Where it did get a little interesting was that I came across a very similar looking monitor from the Chinese brand Titan Army. The Titan Army N24SK-PLUS is a 24-inch curved monitor with a VA panel and some oddly similar specs to the Prism+ X240. It even has the same oval lighting on the rear, albeit in red instead. The one big difference though is the 144Hz refresh rate on the Titan Army N24SK-PLUS, while the X240 manages a higher 165Hz. If you don’t need the extra 21Hz, the Titan Army N24SK-PLUS is a fair bit cheaper at RM589.
It’s a solid choice for competitive gamers on a budget
The Prism+ X240 is at the end of the day not the best all round monitor, far from it in fact. But of course that’s not what it’s set out to do; it’s a gaming monitor that’s focused on delivering that 165Hz high refresh rate experience to competitive gamers on a budget. It’s decent enough to use in twitch shooters like CS:GO and Call of Duty games, but for gamers who’d rather crank up the detail and enjoy the scenery, you’re probably better off with an IPS monitor with solid colours.
At RM999, it’s a little tough to recommend, but I’ve honestly never seen it go for that price. Prism+ seems to always have a sale of some sort going on, and the X240 is regularly on sale for RM799. Now that’s a much better price for what you’re getting but that’s not to say that there aren’t other alternatives out there.
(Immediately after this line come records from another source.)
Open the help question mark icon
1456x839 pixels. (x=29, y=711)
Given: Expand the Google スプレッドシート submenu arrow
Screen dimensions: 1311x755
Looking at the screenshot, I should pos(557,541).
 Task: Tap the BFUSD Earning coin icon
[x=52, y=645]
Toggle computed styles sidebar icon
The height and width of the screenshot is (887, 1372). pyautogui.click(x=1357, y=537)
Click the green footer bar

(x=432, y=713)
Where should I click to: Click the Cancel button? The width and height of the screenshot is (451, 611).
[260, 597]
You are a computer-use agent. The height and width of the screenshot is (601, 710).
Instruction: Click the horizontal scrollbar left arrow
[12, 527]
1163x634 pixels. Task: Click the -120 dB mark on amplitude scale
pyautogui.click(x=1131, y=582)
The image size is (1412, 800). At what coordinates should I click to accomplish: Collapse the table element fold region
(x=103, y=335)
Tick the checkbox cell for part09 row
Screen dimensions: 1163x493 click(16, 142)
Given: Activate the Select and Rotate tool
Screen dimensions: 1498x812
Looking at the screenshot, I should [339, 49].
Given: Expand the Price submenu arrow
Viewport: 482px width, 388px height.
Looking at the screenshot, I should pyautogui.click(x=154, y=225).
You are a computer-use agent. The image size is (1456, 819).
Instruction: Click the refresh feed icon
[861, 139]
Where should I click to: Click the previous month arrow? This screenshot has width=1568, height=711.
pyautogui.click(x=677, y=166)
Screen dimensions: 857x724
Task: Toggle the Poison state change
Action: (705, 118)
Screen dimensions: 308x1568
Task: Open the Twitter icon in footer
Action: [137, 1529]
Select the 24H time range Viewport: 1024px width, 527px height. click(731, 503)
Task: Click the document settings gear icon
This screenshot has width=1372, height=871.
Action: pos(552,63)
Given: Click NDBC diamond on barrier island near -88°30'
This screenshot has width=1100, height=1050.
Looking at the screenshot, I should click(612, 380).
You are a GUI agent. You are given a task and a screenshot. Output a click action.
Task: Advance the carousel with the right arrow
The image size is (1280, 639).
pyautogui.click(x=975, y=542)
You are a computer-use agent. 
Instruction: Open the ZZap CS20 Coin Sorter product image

The Lenovo G27C-10 retails for around RM799 on Lazada and Shopee too, and has the same 165Hz refresh rate with a tighter 1500R curve. It’s also bigger as it uses a 27-inch VA panel and on paper is brighter at 350nits.
Alternatively, Acer also has a couple of monitors at this price point that you may wanna consider too. The Acer Nitro XV270 is a regular choice for gamers wanting a solid budget gaming monitor has it’s a 27-inch, 165Hz monitor with an IPS panel and can be found on sale for around the RM859 mark online. If you’d prefer to keep to a 24-inch class monitor though, the Acer Nitro QG1 QG241Y P is a 24-inch, VA panel gaming monitor with a 165Hz refresh rate that regularly goes for around RM699.
Going back to the Prism+ X240 though, it does exactly what it sets out to do—provide 165Hz on the cheap. But as I’ve alluded to, there’s a number of compromises you’ll have to make when using this monitor and unless you live and breathe ultra competitive gaming, you might be better off with a more well rounded monitor.